Samantha Scheffler is in her fourth year in the English UBTEACH program, and she hopes to teach English language arts to middle school students in the future. Scheffler is HOH, and she has twin sisters who are deaf. Scheffler has watched “CODA” a couple of times and finds herself responding very emotionally to the characters.
“I cried so much watching the movie CODA because it felt so authentic and so very relatable. Navigating life is difficult enough without a culture and language barrier that so many fail to recognize as such. I loved the family dynamic in ‘CODA’; I found so many moments to be relatable to both myself and my family,” Scheffler says.

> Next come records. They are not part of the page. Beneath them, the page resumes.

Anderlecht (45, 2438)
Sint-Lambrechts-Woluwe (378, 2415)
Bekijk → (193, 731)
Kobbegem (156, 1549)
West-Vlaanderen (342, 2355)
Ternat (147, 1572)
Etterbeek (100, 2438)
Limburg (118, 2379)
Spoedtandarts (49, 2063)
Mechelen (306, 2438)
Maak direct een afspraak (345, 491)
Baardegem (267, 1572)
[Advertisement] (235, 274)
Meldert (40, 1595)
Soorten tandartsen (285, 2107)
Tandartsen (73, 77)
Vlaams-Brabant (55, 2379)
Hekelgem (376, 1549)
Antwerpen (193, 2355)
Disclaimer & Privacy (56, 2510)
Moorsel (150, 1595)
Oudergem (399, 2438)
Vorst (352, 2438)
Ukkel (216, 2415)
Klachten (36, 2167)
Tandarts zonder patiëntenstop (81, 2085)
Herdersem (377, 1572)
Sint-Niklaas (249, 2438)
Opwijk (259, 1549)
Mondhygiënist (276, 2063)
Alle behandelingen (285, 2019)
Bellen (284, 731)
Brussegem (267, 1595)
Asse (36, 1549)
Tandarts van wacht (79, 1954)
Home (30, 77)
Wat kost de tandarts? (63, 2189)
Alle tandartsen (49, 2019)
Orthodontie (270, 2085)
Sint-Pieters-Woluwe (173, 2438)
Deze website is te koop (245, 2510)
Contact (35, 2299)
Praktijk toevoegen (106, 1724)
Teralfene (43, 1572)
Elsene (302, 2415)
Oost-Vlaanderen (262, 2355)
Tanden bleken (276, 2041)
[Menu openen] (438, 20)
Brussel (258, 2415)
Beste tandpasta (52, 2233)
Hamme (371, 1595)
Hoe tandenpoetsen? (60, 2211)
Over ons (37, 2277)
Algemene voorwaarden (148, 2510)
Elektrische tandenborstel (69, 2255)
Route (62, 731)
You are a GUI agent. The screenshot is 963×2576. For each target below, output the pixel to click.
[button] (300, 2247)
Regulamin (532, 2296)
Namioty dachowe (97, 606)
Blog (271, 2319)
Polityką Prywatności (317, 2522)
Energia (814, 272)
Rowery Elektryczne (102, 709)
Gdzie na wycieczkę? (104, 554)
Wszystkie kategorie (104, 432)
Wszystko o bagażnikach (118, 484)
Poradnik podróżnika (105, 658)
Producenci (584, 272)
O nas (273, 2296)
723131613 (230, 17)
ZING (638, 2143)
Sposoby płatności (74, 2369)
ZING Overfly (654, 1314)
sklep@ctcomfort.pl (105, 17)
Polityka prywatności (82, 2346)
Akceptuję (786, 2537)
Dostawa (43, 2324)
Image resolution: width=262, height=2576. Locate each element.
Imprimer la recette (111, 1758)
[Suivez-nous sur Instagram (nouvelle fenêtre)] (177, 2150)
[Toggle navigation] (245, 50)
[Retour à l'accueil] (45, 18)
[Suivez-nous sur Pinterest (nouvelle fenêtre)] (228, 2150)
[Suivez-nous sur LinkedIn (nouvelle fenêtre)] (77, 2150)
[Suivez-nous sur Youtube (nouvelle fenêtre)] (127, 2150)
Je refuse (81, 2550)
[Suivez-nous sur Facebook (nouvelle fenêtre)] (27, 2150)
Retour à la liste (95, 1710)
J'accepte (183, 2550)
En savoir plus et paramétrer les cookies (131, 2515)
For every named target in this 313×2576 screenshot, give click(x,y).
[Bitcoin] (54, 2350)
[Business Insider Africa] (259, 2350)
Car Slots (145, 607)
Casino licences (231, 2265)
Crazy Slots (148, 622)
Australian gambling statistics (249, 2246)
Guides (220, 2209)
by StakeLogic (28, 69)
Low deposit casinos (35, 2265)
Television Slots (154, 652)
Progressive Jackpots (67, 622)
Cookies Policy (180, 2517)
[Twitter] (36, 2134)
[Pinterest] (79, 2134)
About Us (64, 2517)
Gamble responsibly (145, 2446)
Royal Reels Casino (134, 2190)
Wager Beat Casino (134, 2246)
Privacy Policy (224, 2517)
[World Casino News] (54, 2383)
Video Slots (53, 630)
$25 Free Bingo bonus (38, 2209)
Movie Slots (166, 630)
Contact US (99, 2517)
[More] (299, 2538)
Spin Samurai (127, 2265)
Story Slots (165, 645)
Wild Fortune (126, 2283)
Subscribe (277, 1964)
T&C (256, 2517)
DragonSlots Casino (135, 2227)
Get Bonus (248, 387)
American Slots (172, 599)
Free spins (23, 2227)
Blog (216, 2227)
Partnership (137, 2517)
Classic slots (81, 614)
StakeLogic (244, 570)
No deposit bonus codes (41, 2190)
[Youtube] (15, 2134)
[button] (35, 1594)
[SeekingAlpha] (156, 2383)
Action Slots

The film hit close to home for her and her family, Scheffler says, because it explores and represents the realities of Deaf and HOH people participating in the mainstream world.
“We most definitely thrive in life, but there are a lot of challenges that emerge that not many people may recognize. I also really appreciated the juxtaposition of hearing and Deaf people within a family unit; this is the case for my family, and it was so interesting to see these dynamics from a different perspective. Not a single person hears in the same way; each person in my family experiences the world differently as a result of our different hearing,” Scheffler says.
Both of her parents are hearing, but her whole family has been following deaf actress Marlee Matlin’s career for a while and have a lot of love and admiration for her. Matlin was the first deaf actress to receive an Oscar, winning in 1987 for the film “Children of a Lesser God.”
“My entire family, including myself, love Marlee Matlin,” Scheffler says. “When Freeform Network, formerly ABC Family, released the TV show ‘Switched at Birth’ (starring Matlin), it was a ritual for the whole family to watch a show that explored the dynamics between the hearing and Deaf communities.
“I find it so important for deaf actors to be involved in the film industry because representation matters. Deaf actors, especially native ASL speakers, also are uniquely attuned to body language and facial expressions; as a result, deaf actors are extremely lively and expressive on stage,” she says. “Deaf actors have long been fighting for more opportunities in the film industry, and CODA most definitely helped to break down more barriers between the hearing and Deaf community in the film industry.”